Züchter oder nicht, ganz egal!!

  • Zitat

    Mal pro­vo­kant in den Thread geschmissen.
    Hat es denn Sinn, jedes Jahr Hunderttausende von Hunden aus anderen Ländern durch die Welt zu karren, oder unterstützt man damit auch indirekt Vermehrer in den betr. Ländern ?
    MMn tun wir Nordeuropäer das.

    Jein. Denn die meisten Hunde, die aus den Tötungen im Ausland kommen, sind Straßenhunde, ausgesetzte ehemalige Haus- oder ausgemusterte Arbeits-/Jagd-/Windhunde. Zumindest bei seriösen Orgas.

    D.h. die Hunde werden von der Straße geholt, mühsam aufgepäppelt und dann hergebracht, weil sie dort niemals aus den Tierheimen kommen würden. "Gebrauchthunde" zu adoptieren, ist meiner Erfahrung nach ein weitgehend zentraleuropäisches Konzept - in Südeuropa, Asien, Amerika ist das ziemlich unüblich.

    Klar, wenn die Orgas mit Tiervermehrern zusammen arbeiten, um deren Würfe als arme Straßenhunde zu verkaufen, dann schon - daher gilt auch hier, wie bei ALLEN Arten der Tieranschaffung: Augen auf, was man da holt.

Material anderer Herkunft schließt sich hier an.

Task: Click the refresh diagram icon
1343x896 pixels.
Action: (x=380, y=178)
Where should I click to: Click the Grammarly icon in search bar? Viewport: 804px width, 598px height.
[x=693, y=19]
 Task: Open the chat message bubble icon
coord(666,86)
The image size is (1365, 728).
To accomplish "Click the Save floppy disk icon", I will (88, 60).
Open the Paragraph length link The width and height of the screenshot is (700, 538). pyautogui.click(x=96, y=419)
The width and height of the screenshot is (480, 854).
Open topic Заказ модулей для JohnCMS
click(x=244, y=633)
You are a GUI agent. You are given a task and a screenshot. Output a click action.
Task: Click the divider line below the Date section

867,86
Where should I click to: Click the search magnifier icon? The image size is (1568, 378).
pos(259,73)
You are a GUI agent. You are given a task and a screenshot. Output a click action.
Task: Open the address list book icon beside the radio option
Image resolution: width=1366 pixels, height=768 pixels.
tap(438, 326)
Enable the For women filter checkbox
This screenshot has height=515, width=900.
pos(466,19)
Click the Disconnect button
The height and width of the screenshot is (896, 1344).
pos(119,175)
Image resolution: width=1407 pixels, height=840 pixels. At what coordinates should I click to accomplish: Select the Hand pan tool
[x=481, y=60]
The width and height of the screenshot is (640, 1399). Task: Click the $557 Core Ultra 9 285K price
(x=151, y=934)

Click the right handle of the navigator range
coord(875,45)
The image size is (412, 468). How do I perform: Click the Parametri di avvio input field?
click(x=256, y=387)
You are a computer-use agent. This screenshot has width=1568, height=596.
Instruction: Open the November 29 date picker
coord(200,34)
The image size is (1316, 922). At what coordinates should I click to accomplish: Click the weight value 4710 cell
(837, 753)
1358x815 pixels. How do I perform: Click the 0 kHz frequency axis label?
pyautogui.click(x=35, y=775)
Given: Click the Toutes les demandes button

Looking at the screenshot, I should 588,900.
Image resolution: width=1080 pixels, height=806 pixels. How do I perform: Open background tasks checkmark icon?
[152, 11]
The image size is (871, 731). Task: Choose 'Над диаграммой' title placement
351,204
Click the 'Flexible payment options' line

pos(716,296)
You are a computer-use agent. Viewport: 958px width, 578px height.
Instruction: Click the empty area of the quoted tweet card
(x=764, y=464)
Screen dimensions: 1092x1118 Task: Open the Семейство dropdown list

    Aber daran, zB ausgemusterte Greyhounds aus Irland zu holen, bevor sie dort ersäuft werden, da kann ich beim besten Willen keine Vermehrerunterstützung sehen.


    Und zu dem anderen aufgekommenen Thema: Wer argumentiert, die Gesetze sind schuld und nicht die Käufer, der kann auch beruhigt Teppiche kaufen, die von Fünfjährigen in 16-Stunden-Tag-Arbeit angefertigt wurden - denn ich kann ja nichts dafür, dass die Gesetze in Indien nicht besser sind.
    Ich als mündiger Konsument habe IMMER eine Mitverantwortung für die Umstände, unter denen mein gekauftes Produkt erzeugt wurde.

    murmel - danke für deine Beiträge. Ich finde sie sehr anschaulich.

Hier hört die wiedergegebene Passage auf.